> **CONSIGNE 1**
Condensez sous forme de liste à puces le paragraphe de l'extrait qui commence par « Ces fameux oligarques », en gardant ses idées principales.

> **EXTRAIT**
Ces fameux oligarques, quoi qu’on en dise, ne sont d’ailleurs pas fondamentalement différents des grandes « familles » capitalistes occidentales. Ils forment la classe dominante qui, autour de Vladimir Poutine, préside à la destinée de la nation au mépris des processus démocratiques. Certains seraient tentés de dire que nos milliardaires à nous sont bien moins méchants précisément parce qu’ils s’accommodent de ces processus, ce à quoi l’on répondrait qu’il faut être bien naïf pour croire que la grande bourgeoisie n’exerce pas une influence déterminante sur les politiques dans nos pays comme ailleurs. Certains acteurs, comme la famille Koch, aux États-Unis, le font plus ou moins ouvertement, tandis que d’autres agissent avec plus de circonspection. Et que dire encore de l’attachement aux valeurs démocratiques du sympathique gouvernement d’Arabie saoudite, cet indéfectible allié du Canada et des États-Unis? À moins qu’on n’adhère à l’hypothèse que les milliardaires russes sont fondamentalement différents des autres milliardaires, on peut sans doute s’entendre sur le fait qu’ils forment une classe internationale ayant en commun d’exercer une influence déterminante sur les gouvernements du monde et de se câlisser généralement du bien commun[iv].

> **DONNÉES FOURNIES**

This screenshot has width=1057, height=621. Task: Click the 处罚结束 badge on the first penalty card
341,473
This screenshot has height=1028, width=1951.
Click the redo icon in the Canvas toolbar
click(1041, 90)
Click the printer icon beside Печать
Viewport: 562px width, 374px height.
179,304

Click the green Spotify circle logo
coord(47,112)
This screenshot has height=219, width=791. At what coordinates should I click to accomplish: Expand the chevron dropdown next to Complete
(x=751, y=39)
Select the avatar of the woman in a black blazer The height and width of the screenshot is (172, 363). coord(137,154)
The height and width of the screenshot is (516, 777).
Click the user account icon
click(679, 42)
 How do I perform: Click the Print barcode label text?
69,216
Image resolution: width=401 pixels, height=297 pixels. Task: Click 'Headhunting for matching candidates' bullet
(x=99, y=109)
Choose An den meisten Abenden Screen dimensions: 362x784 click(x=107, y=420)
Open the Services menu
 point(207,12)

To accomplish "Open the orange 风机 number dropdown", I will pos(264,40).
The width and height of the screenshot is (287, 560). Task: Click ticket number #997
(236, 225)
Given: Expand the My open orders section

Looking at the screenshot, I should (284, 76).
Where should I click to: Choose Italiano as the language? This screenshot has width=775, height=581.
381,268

> **CONSIGNE 2**
Convertissez en tableau Markdown les lignes des données fournies, depuis leur première ligne jusqu'à la ligne contenant « coord(47,112) » incluse, avec les colonnes N° et Ligne. Laissez de côté les lignes vides.

> **RÉPONSE FINALE 1**
- Les oligarques russes ne diffèrent pas fondamentalement des grandes « familles » capitalistes occidentales.
- Ils forment la classe dominante qui, autour de Vladimir Poutine, dirige la nation au mépris des processus démocratiques.
- Juger nos milliardaires moins méchants parce qu'ils s'accommodent de ces processus serait naïf, car la grande bourgeoisie exerce partout une influence déterminante sur les politiques.
- Certains acteurs, comme la famille Koch aux États-Unis, le font plus ou moins ouvertement, d'autres avec plus de circonspection.
- L'attachement aux valeurs démocratiques du gouvernement d'Arabie saoudite, allié du Canada et des États-Unis, est mis en doute avec ironie.
- À moins de croire les milliardaires russes fondamentalement différents des autres, on peut admettre qu'ils forment ensemble une classe internationale qui influence de façon déterminante les gouvernements et se moque généralement du bien commun.

> **RÉPONSE FINALE 2**
| N° | Ligne |
|---|---|
| 1 | This screenshot has width=1057, height=621. Task: Click the 处罚结束 badge on the first penalty card |
| 2 | 341,473 |
| 3 | This screenshot has height=1028, width=1951. |
| 4 | Click the redo icon in the Canvas toolbar |
| 5 | click(1041, 90) |
| 6 | Click the printer icon beside Печать |
| 7 | Viewport: 562px width, 374px height. |
| 8 | 179,304 |
| 9 | Click the green Spotify circle logo |
| 10 | coord(47,112) |